More groups are coming out in support for the provisions contained in H.R. 892, the S Corporation Modernization Act of 2013, sponsored by S-Corp champions Representatives Reichert (R-WA) and Kind (D-WI).
As you recall, S Corporation Modernization made up a significant part of Option One of the Ways & Means Pass-Through Discussion Draft. Now, a group of 19 business groups, including the National Federation of Independent Business, the National Restaurant Association, the National Roofing Contractors, the Printing Industries of America, and the S Corporation Association sent a letter to Congress expressing their strong support for the modernization of outdated S corporation rules. As the letter states:
Main Street businesses are the growth engine of America’s economy and S corporations are the cornerstone of the business community. There are more than 4.5 million S corporations nationwide. They are in every community and every industry and they employ one out of every four private sector workers.
Yet many of the rules that govern the day-to-day management of S corporations date back more than half a century. These outdated rules hurt the ability of S corporations to grow and create jobs. Many family-owned businesses would like to become S corporations, but the rules prevent them from doing so. Other S corporations are starved for capital, but find the rules limit their ability to attract investors or even utilize the value of their own appreciated property.
Next, the American Bar Association Section on Taxation also submitted comments supporting reform to the S corporation rules. Under the heading of “Options for Tax Reform in Subchapter S” the authors list out a number of reforms to the rules governing S corporations that are consistent with many of the provisions included in H.R. 892, including Sting Tax Relief. According to the authors:
Without a clear rationale for continuing the tax on excess net passive income, we believe that its repeal simplifies Subchapter S, eliminates traps for the unwary, reduces the administrative and recordkeeping requirements for S corporations, and promotes use of Subchapter S and the economic growth of small business corporations, without an appreciable loss of revenue.
Finally, an independent group of former and present chairs of the S Corporation Committee of the American Bar Association Tax Section submitted independent comments to the Pass-Through Working Group in support of reforming the rules governing S corporations. As their letter states:
“We support permanently reducing to five years (from ten years) the built-in gains recognition period – the period following a C corporation’s conversion to S corporation status during which it must pay a corporate-level tax on certain net realized built-in gains.

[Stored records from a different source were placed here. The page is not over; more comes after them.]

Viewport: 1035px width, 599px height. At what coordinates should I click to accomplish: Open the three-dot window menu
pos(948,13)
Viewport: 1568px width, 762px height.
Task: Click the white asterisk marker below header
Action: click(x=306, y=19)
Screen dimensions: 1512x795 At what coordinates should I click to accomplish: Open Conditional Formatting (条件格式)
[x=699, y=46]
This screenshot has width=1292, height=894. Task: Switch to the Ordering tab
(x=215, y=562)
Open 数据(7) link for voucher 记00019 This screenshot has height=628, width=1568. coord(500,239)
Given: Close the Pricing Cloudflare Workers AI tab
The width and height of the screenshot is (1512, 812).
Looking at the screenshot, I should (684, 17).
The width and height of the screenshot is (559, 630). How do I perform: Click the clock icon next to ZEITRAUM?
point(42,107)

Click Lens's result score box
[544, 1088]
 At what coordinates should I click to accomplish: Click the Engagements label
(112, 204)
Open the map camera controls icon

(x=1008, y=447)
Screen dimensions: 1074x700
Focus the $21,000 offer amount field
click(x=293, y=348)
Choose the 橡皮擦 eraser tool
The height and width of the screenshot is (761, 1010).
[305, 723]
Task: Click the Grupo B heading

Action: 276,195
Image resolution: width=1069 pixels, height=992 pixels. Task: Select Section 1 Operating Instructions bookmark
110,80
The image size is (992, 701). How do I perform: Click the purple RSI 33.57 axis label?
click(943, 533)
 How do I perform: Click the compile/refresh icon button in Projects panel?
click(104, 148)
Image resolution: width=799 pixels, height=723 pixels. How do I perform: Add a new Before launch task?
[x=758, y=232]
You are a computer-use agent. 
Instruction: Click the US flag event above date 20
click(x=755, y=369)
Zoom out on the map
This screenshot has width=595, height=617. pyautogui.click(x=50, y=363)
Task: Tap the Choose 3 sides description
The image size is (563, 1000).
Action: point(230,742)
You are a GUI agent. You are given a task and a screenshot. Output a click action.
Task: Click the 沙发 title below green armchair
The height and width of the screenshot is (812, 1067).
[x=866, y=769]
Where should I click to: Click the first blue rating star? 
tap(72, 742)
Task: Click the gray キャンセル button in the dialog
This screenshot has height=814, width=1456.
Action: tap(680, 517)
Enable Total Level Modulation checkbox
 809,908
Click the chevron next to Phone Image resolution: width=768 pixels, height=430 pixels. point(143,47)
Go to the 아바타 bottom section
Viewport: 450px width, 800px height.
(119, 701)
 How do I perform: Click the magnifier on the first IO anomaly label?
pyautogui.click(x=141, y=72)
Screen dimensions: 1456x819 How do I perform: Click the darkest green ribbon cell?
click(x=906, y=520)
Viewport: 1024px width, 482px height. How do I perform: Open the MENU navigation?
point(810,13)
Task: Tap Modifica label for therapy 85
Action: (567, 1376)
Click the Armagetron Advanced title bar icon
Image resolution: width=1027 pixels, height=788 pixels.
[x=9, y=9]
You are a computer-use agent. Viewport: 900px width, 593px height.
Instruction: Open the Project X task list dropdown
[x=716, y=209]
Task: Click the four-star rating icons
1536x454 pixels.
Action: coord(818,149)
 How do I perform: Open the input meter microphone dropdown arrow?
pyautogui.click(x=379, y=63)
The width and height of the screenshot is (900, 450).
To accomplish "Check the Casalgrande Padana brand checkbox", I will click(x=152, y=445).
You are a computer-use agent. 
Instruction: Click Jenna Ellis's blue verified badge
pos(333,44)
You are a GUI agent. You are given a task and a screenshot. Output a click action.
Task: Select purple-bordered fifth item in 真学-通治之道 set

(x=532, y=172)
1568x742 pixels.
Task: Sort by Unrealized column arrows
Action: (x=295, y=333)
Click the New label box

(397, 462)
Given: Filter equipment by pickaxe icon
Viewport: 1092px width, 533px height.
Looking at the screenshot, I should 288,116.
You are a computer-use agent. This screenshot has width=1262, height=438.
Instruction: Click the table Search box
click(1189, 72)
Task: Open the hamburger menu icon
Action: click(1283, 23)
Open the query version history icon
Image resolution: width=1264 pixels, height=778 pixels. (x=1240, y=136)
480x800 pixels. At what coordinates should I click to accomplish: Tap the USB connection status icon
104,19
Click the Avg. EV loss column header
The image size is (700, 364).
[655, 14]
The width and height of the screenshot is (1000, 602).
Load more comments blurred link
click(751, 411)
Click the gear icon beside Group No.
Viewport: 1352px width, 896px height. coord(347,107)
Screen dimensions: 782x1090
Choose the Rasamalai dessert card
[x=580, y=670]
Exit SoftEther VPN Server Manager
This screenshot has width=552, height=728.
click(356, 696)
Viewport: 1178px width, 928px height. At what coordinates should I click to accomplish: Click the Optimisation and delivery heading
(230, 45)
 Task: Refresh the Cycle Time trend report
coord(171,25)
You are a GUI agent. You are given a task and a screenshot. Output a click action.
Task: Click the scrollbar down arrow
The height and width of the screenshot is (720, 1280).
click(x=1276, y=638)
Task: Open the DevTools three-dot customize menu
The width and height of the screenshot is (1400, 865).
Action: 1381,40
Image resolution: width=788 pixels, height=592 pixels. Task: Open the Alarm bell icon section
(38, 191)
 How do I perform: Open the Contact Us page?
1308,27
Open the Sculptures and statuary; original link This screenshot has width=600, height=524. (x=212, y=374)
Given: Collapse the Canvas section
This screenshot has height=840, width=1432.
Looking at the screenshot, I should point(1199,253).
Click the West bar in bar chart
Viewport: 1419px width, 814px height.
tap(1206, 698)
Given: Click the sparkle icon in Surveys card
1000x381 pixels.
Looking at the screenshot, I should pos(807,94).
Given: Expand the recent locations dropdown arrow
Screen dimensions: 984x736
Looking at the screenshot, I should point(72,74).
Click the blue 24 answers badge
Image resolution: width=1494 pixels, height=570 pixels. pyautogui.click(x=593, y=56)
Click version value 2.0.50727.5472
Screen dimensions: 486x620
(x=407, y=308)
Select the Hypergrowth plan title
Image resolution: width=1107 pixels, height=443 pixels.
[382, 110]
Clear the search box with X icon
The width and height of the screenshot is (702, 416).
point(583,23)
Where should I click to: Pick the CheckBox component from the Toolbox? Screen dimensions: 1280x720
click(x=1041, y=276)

The impact of the built-in gains tax may be quite significant when coupled with the individual-level tax imposed on the built-in gain passed through to the shareholders. As a consequence, S corporations may avoid or delay restructurings or dispositions of assets no longer required or needed in the operation of the business, which can have an adverse effect on the business, and, in turn, can adversely affect the economy at large. We believe that, once a reasonable period has passed to accomplish the purposes behind the built-in gains tax, the tax laws should no longer discourage sales of assets that no longer serve a productive purpose in the operation of a closely held business. We further believe that a five-year period is sufficient to accomplish the purposes of the built-in gains tax, and that a longer period might well be counterproductive.
Regarding other provisions included in the S Corp Modernization Act (as well as Option One of the Pass-Through Discussion Draft), the S corporation experts support many of those as well:
We also support the proposals with respect to charitable contributions, specifically modifying the shareholder basis adjustment rules for S corporations making charitable contributions and allowing a U.S. electing small business trust (an “EST”) to deduct charitable contributions made by the S corporation subject to the contribution limits and carryover rules applicable to individual donors. We also support the proposal permitting non-resident aliens to be S corporation shareholders through an EST. Because an EST is separately taxed on income earned from the S corporation, non-resident aliens will be subject to U.S. tax on their interests in S corporation income.
The S Corporation Association, with the help of its allies on and off the Hill, has been successful in its work to enact several of the S Corporation Modernization provisions over the years. With strong support like that expressed above, we are hopeful we can repeat that success in the future.